Burundi : production record de banane dans le centre du pays



Dans la région naturelle de Kirimiro, la production de la banane a atteint un record durant les deux dernières années les années, comme l’indique nt les moniteurs agricoles des provinces de Gitega et Mwaro.

« Dans les deux provinces, l’utilisation des techniques performantes de production par les producteurs a permis l’augmentation sensible des rendements. En province de Gitega par exemple, le rendement moyen de la production de bananes  a été  de 25,5 tonnes par hectare pour l’an 2018. La production totale de la banane  a été  de 331.007 tonnes. Pour la même année, le taux de rentabilité moyen pour la banane est de 283% dans cette province et de 507,5% dans la province de Mwaro » selon Jean-Claude Nibigira, un moniteur agricole rencontré sur place.

Les producteurs de banane de cette région affirment ces propos. Ils disent que, grâce aux différentes formations culturales qu’ils reçoivent de la part de différents partenaires techniques du Burundi dont les ONG Réseau Burundi 2000 plus, ACORD-Burundi, IFDC et CARE International,  la production de bananes est de plus en plus bonne depuis les années 2013.

« Nous avons appris des méthodes agro-écologiques qui favorisent la production de bananes.
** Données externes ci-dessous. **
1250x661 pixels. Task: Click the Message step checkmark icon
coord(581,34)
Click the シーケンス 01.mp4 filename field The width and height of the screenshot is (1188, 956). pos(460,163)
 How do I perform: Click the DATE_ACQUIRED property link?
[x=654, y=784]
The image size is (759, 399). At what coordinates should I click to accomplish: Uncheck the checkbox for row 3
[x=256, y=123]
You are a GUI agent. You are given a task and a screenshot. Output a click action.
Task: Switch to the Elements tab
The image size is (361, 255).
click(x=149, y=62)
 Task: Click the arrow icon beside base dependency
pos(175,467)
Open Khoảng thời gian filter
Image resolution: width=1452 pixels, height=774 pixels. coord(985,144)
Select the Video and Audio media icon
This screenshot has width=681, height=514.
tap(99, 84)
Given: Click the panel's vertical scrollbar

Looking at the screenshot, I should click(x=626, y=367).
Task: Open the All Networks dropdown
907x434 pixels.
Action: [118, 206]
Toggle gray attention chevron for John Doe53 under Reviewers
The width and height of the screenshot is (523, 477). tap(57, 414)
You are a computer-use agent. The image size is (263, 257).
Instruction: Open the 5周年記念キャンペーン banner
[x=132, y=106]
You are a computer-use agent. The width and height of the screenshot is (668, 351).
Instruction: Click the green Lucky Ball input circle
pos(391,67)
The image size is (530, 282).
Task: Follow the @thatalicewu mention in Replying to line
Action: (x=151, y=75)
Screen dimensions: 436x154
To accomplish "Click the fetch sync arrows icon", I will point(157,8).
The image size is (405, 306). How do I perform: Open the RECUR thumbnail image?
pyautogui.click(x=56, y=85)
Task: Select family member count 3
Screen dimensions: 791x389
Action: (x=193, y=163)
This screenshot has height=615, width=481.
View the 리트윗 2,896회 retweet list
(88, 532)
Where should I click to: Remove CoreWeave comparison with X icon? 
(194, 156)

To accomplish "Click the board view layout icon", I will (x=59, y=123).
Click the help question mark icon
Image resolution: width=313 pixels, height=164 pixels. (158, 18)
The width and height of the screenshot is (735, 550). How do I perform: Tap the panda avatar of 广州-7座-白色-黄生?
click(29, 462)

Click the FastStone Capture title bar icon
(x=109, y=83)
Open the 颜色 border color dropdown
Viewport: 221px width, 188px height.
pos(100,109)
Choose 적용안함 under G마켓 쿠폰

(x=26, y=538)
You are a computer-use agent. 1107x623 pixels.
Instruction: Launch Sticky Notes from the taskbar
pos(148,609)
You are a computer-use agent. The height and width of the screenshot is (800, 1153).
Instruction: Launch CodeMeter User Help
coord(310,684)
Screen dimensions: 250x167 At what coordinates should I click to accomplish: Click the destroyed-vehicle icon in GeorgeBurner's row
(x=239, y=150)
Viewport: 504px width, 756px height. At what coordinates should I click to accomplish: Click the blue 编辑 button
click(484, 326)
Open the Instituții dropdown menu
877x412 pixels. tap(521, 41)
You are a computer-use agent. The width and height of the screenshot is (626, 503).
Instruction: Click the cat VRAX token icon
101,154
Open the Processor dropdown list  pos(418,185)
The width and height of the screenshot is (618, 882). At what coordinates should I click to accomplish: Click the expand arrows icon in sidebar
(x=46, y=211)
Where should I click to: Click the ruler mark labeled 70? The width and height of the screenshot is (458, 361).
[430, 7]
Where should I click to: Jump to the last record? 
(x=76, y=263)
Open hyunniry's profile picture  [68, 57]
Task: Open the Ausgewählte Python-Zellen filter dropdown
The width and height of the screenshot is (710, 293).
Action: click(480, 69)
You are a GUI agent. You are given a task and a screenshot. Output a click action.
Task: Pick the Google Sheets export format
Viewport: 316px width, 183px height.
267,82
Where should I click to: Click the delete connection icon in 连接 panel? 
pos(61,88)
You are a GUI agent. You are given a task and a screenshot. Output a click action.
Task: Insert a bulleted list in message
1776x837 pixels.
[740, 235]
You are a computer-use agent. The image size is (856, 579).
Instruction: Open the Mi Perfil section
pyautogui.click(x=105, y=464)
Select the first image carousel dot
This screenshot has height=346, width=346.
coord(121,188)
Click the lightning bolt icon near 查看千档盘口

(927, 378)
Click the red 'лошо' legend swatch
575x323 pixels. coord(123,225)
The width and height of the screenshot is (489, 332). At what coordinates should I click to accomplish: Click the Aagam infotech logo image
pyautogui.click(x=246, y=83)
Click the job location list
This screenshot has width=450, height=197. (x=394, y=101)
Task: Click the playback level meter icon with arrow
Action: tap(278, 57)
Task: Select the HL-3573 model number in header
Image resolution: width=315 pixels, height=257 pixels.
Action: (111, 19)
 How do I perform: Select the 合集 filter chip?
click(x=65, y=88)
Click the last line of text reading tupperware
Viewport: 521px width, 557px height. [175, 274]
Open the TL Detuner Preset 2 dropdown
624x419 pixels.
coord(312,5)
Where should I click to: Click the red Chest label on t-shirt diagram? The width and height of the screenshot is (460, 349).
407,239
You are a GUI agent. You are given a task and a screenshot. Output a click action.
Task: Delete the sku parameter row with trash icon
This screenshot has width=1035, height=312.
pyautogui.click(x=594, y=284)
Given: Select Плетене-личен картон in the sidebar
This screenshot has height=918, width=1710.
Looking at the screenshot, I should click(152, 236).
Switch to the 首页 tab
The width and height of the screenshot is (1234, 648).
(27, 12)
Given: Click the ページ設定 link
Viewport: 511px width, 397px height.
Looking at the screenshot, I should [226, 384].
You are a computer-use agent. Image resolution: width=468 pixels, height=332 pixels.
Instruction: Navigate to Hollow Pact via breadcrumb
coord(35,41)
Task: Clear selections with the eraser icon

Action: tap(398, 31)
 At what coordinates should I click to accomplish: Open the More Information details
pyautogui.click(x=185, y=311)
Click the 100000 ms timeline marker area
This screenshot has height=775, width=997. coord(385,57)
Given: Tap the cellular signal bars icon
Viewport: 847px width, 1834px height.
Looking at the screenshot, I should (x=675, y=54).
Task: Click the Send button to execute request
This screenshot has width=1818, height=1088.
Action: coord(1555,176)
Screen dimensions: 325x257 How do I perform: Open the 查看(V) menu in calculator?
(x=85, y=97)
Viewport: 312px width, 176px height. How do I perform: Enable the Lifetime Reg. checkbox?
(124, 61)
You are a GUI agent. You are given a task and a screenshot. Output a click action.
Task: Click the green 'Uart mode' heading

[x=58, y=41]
Nous pratiquons des modèles agricoles résilients au changement climatique et qui garantissent la souveraineté alimentaire. Une autre chose est que nous sommes parvenus à cultiver toutes les terres jadis inexploitées grâce aux différentes approches d’intégration agricoles que nous avons apprises. Toutes nos plantations de banane sont également protégées contre l’érosion et faisons l’usage des pesticides naturels en cas de maladies. Il y a le surplus. Pour cela, nous sommes passés à l’agriculture de marché. Tout cela est le fruit des formations que nous avons eues jusqu’à maintenant », fait savoir Réverien  Ndayiragije, producteur de bananes de la commune Kayokwe, en province de Mwaro.

Cette production avait été prédite par la Banque Mondiale une année plus tôt. En effet, en 2014, le Burundi a produit environ 1,6 million de tonnes de bananes et a exporté 10% de sa production principalement en Europe. Mais les estimations de cette banque disent que les exportations de banane du Burundi vont surpasser celles du thé et du caoutchouc dans les 3 prochaines années, c’est-à-dire les années 2014, 2015 et 2016. Selon la représentation de la FAO au Burundi, la banane était en 2013 la principale culture agricole au Burundi avec une production annuelle de l'ordre de 1,75 million de tonnes, ce qui représente près de 45% de la production vivrière totale du pays.

Cette production n’est pas une aubaine dans toutes les provinces du pays. En 2018,  une maladie bactérienne affecte des plantations de banane dans la province de Ngozi, au nord du pays.

«Plus de 4.000 pieds de bananiers ont été déracinés depuis le début de l’année, à cause d'une maladie bactérienne appelée  Banana Xanthosomas Wilt (BXW) en sigle. Cette maladie avait été signalée pour la première fois en Ethiopie il y a 41 ans. Elle est aujourd'hui endémique dans la majeure partie de l'Ouganda, deuxième plus grand producteur mondial de banane après l'Inde. Elle est aussi signalée dans d'autres pays de la région africaine des Grands Lacs, notamment au Burundi, en RD Congo, au Kenya et au Rwanda » a-t-on lu sur le site china.org.

Malgré cela, la production de la banane pour cette année 2018 n’a pas baissée car selon un rapport de la FAO « Pour l’an 2018, l’augmentation de la production de bananes (+8%) est  liée à la pluviométrie  abondante et à l’extension des emblavures de variétés de banane plus productives que les variétés traditionnelles sensibles aux principales maladies des bananiers (BXW, BBTD et fusariose) »,  précise le rapport.

Signalons que pour l’an 2018, cinq provinces ont atteint un record dans la production des bananes (et plantains). Il s’agit des provinces de Ngozi, Ruyigi, Karusi, Gitega et Mwaro, selon le même rapport de la FAO intitulé «Evaluation des récoltes, des approvisionnements alimentaires pour la saison 2018b et de la mise en place de la saison 2018c ».

Le Burundi est en train de devenir un des plus grands producteurs de banane au monde. Il se vérifie que le développement des bananeraies constitue une réponse, essentiellement endogène des paysans burundais à la raréfaction croissante des terres et à la diminution de la possession de bétail. La double productivité du bananier en biomasse et en fruit est d’une importance capitale pour la protection des sols, conférant aux bananeraies une importance majeure au maintien du capital « fertilité du sol », en particulier au niveau du jardin qui entoure la maison d’habitation (Urugo) du producteur qui constitue une spécificité du Burundi.